You don’t have to ask permission
Hello and welcome back to this series on Building Confidence.
A mindset trap that a lot of people fall into is waiting for permission before making a decision. Of course, that doesn’t come across particularly confident, and people who lack confidence are usually waiting for permission from either the universe, their parents, their friends, their partner, their market, or their customers. There’s a general attitude and approach to life of waiting for somebody to give them permission.
Now, I know what this is like because I used to be like it all the time, and I didn’t know that I was being like that. I realized when I was reading a book, and some of you will have heard this story before, the book was on Gestalt by Fritz Perls. It was one of those times when a sentence just jumps out at you and it’s like it’s been written just for you. The sentence was this, “You did not come into this world to meet up to anyone’s expectations, and you do not have to justify yourself to anyone.” So, I read it, and I read it again, and it was an absolute aha moment, when I realized that I spent my whole life explaining myself to people, just in case they might think this, or they might feel the other. I was constantly trying to make things right, and I realized I was an absolute people pleaser. So, I would justify if I was going to do anything or go anywhere, or I was trying to decide on something, I would justify why I was doing it.
And of course, a lot of that came from a very, very insecure childhood. It left me always needing somebody’s approval for any of my decisions. And actually, that realization that I didn’t come into the world, (and neither did you), to meet up to anyone’s expectations, and that I didn’t have to explain myself to anyone, was absolutely life-changing for me because I decided I’m going to stop doing that. I’m going to stop explaining myself to my husband, to my birth mother, who visited me occasionally. I mean, I was a grown-up woman, and I was going around like a little girl always trying to make things okay with everybody. And I’ll tell you what, it didn’t get me anywhere.

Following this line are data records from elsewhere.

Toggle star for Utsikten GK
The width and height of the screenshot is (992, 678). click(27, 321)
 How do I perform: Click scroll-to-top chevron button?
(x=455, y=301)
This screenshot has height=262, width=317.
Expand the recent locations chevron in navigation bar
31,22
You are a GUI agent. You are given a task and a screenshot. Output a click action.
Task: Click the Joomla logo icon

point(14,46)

One of the things that I learned to change on my road to building confidence was to stop explaining myself, stop justifying myself.
You don’t need to ask permission. You’re a grown-up. I notice it with some women who come to my Western Women Mean Business group here in Plymouth, I can tell by how they are and what they say, they’ve really enjoyed themselves. They want to join the group, but they say, “Oh well, yeah, I’d love to join, but I need to talk to my husband first.” Now, sometimes I get it. If you’re going to make an expenditure out of the family budget, that maybe you need to discuss it. But, as opposed to going and asking permission, they could say, “I’ve decided I’m joining this group, and I’ll be going there every month, and this is how much is going out of the bank account.”

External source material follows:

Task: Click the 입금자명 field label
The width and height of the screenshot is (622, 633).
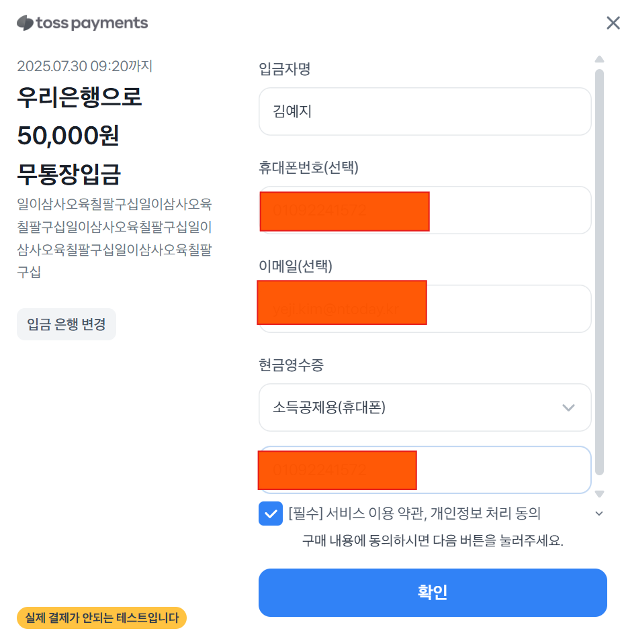Action: point(284,68)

You know, there are ways of going about things as opposed to tentatively asking for permission. So, the main message, in this little tidbit, is you do not have to ask permission. You’re a big girl now, and it’s okay for you to make decisions and for you to make your mind up about what you want to do, where you’re going, and providing you’re not being really disrespectful with people, you don’t have to ask permission. So, I’ll catch you in the next video. Bye for now.